L’altro lato della valle

Piario, cittadina di poco più di 1000 abitanti, si trova nella provincia di Bergamo ai piedi delle Alpi Orobie. Siamo al limitare della valle opposto a quello dove invece si situano Alzano e Nembro, comuni in cui pare essersi sviluppato il primo focolaio dell’area e per i quali non è stata preposta la zona rossa come avvenne invece a Codogno.
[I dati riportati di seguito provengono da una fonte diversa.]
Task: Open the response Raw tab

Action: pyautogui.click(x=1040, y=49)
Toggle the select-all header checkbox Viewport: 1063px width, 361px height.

È la medesima unità territoriale a dirigere le strutture ospedaliere di Piario e Alzano, oltre a quelle delle cittadine di Gazzaniga, Lovere, Trescore e Sarnico: l’Azienda socio sanitaria territoriale “Bergamo Est”. «È chiaro che i problemi più grandi li hanno avuti e li stanno avendo “dall’altro lato” della valle, ma anche qua a Piario ci siamo trovati in difficoltà fin da subito», prosegue la fonte del personale sanitario. «Già dalla fine di febbraio accoglievamo pazienti da Alzano Lombardo e per quindici giorni abbiamo lavorato senza mascherine. Il risultato è che l’80 per cento degli operatori si è ammalato ma, durante quel periodo, la dirigenza ha continuato a sostenere che le mascherine non servivano a nulla».

L’ospedale di Piario

La “dirigenza” è rappresentata da alcuni nomi che in questi giorni stanno riempiendo i titoli e le pagine di numerosi giornali e siti web. In particolare, il Tpi sta dedicando un’approfondita inchiesta all’individuazione delle responsabilità precise della mancata chiusura dell’Ospedale “Pesenti Fenaroli” di Alzano Lombardo chiamando in causa le figure del direttore generale dell’Asst Bergamo Est Francesco Locati e del direttore sanitario Roberto Cosentina. I vertici dell’istituzione sanitaria, stando alle ricostruzioni basate su documenti acquisiti da Tpi e su dichiarazioni di alcuni operatori, non avrebbero dato ascolto alla richiesta del direttore medico dell’ospedale di Alzano Lombardo di chiudere e mettere in sicurezza la struttura poco dopo la scoperta dei primi due casi positivi alla Covid-19, favorendo così il diffondersi del contagio a tutta l’area. «A circa 2-3 giorni da quando era scoppiato il “caso” del “Pesenti Fenaroli” non era stata presa ancora alcuna misura, anzi», racconta la fonte di Piario. «Basti pensare che un uomo del personale del pronto soccorso di Alzano, che presentava evidenti sintomi della Covid-19, invece di rimanere a casa ha svolto il suo turno di 12 ore andando in giro per la valle in lungo e in largo a bordo della sua ambulanza. È evidente che così avrà infettato non solo i colleghi che lavoravano con lui all’interno della vettura, ma anche il personale degli ospedali in cui si è recato durante la giornata. Il giorno successivo, gli è stato effettuato un tampone ed è stato ricoverato d’urgenza al Papa Giovanni XXIII di Bergamo».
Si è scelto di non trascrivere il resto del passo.